• _Your assignment_
Each line below is to be written out once more, precisely as given.

Dataset entries:

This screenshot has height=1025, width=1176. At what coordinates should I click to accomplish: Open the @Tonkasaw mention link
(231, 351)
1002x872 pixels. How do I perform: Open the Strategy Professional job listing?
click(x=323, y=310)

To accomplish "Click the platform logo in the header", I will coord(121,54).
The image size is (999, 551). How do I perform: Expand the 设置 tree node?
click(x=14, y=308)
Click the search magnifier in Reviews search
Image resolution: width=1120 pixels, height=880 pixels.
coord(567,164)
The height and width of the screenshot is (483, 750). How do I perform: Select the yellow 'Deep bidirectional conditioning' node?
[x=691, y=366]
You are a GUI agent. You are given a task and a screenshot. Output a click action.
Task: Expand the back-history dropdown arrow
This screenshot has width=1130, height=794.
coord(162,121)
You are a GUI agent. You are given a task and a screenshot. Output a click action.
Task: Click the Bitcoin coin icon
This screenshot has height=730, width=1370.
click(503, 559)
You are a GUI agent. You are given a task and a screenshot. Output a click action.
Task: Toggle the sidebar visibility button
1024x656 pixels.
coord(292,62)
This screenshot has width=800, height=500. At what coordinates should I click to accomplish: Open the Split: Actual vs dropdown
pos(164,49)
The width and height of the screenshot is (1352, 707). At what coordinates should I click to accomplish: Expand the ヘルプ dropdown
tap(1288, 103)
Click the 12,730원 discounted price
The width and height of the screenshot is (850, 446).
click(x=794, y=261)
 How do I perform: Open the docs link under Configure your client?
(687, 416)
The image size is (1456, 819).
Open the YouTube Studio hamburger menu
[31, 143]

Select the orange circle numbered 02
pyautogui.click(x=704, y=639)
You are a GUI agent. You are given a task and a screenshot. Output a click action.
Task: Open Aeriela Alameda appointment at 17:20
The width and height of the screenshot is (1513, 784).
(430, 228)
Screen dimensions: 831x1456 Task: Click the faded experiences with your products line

• _Answer box_
This screenshot has height=1025, width=1176. At what coordinates should I click to accomplish: Open the @Tonkasaw mention link
(231, 351)
1002x872 pixels. How do I perform: Open the Strategy Professional job listing?
click(x=323, y=310)

To accomplish "Click the platform logo in the header", I will coord(121,54).
The image size is (999, 551). How do I perform: Expand the 设置 tree node?
click(x=14, y=308)
Click the search magnifier in Reviews search
Image resolution: width=1120 pixels, height=880 pixels.
coord(567,164)
The height and width of the screenshot is (483, 750). How do I perform: Select the yellow 'Deep bidirectional conditioning' node?
[x=691, y=366]
You are a GUI agent. You are given a task and a screenshot. Output a click action.
Task: Expand the back-history dropdown arrow
This screenshot has width=1130, height=794.
coord(162,121)
You are a GUI agent. You are given a task and a screenshot. Output a click action.
Task: Click the Bitcoin coin icon
This screenshot has height=730, width=1370.
click(503, 559)
You are a GUI agent. You are given a task and a screenshot. Output a click action.
Task: Toggle the sidebar visibility button
1024x656 pixels.
coord(292,62)
This screenshot has width=800, height=500. At what coordinates should I click to accomplish: Open the Split: Actual vs dropdown
pos(164,49)
The width and height of the screenshot is (1352, 707). At what coordinates should I click to accomplish: Expand the ヘルプ dropdown
tap(1288, 103)
Click the 12,730원 discounted price
The width and height of the screenshot is (850, 446).
click(x=794, y=261)
 How do I perform: Open the docs link under Configure your client?
(687, 416)
The image size is (1456, 819).
Open the YouTube Studio hamburger menu
[31, 143]

Select the orange circle numbered 02
pyautogui.click(x=704, y=639)
You are a GUI agent. You are given a task and a screenshot. Output a click action.
Task: Open Aeriela Alameda appointment at 17:20
The width and height of the screenshot is (1513, 784).
(430, 228)
Screen dimensions: 831x1456 Task: Click the faded experiences with your products line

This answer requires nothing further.